Could you print every stored entry below, line for line, without changing a single character?

Begin DATA TO USE

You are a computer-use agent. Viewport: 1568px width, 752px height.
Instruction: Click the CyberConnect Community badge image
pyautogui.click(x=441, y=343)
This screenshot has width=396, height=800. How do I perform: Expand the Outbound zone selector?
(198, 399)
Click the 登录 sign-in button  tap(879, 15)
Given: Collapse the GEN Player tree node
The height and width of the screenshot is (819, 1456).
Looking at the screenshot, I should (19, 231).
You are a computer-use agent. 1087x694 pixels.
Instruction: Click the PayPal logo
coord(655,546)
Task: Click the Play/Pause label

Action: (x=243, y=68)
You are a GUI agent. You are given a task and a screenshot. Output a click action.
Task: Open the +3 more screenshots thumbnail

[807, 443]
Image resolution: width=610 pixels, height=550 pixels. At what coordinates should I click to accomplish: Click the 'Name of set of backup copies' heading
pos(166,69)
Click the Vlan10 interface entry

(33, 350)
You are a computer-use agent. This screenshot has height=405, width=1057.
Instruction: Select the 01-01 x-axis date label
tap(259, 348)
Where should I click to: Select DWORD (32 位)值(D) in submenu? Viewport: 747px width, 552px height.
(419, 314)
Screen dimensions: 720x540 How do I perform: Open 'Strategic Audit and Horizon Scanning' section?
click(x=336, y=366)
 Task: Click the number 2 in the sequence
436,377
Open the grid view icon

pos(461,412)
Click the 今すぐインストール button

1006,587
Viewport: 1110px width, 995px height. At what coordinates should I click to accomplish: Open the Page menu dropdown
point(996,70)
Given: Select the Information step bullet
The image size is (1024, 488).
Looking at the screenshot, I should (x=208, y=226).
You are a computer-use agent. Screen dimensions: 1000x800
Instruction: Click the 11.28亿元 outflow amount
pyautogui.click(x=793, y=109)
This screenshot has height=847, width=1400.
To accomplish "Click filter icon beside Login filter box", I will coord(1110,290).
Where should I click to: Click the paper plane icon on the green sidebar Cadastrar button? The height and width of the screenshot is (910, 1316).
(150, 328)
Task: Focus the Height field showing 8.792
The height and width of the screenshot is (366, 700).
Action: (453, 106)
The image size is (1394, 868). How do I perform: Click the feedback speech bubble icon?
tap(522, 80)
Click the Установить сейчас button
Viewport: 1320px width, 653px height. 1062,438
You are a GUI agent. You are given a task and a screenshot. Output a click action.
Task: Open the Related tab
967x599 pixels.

End DATA TO USE

§ **WRITTEN REPLY**:
You are a computer-use agent. Viewport: 1568px width, 752px height.
Instruction: Click the CyberConnect Community badge image
pyautogui.click(x=441, y=343)
This screenshot has width=396, height=800. How do I perform: Expand the Outbound zone selector?
(198, 399)
Click the 登录 sign-in button  tap(879, 15)
Given: Collapse the GEN Player tree node
The height and width of the screenshot is (819, 1456).
Looking at the screenshot, I should (19, 231).
You are a computer-use agent. 1087x694 pixels.
Instruction: Click the PayPal logo
coord(655,546)
Task: Click the Play/Pause label

Action: (x=243, y=68)
You are a GUI agent. You are given a task and a screenshot. Output a click action.
Task: Open the +3 more screenshots thumbnail

[807, 443]
Image resolution: width=610 pixels, height=550 pixels. At what coordinates should I click to accomplish: Click the 'Name of set of backup copies' heading
pos(166,69)
Click the Vlan10 interface entry

(33, 350)
You are a computer-use agent. This screenshot has height=405, width=1057.
Instruction: Select the 01-01 x-axis date label
tap(259, 348)
Where should I click to: Select DWORD (32 位)值(D) in submenu? Viewport: 747px width, 552px height.
(419, 314)
Screen dimensions: 720x540 How do I perform: Open 'Strategic Audit and Horizon Scanning' section?
click(x=336, y=366)
 Task: Click the number 2 in the sequence
436,377
Open the grid view icon

pos(461,412)
Click the 今すぐインストール button

1006,587
Viewport: 1110px width, 995px height. At what coordinates should I click to accomplish: Open the Page menu dropdown
point(996,70)
Given: Select the Information step bullet
The image size is (1024, 488).
Looking at the screenshot, I should (x=208, y=226).
You are a computer-use agent. Screen dimensions: 1000x800
Instruction: Click the 11.28亿元 outflow amount
pyautogui.click(x=793, y=109)
This screenshot has height=847, width=1400.
To accomplish "Click filter icon beside Login filter box", I will coord(1110,290).
Where should I click to: Click the paper plane icon on the green sidebar Cadastrar button? The height and width of the screenshot is (910, 1316).
(150, 328)
Task: Focus the Height field showing 8.792
The height and width of the screenshot is (366, 700).
Action: (453, 106)
The image size is (1394, 868). How do I perform: Click the feedback speech bubble icon?
tap(522, 80)
Click the Установить сейчас button
Viewport: 1320px width, 653px height. 1062,438
You are a GUI agent. You are given a task and a screenshot. Output a click action.
Task: Open the Related tab
967x599 pixels.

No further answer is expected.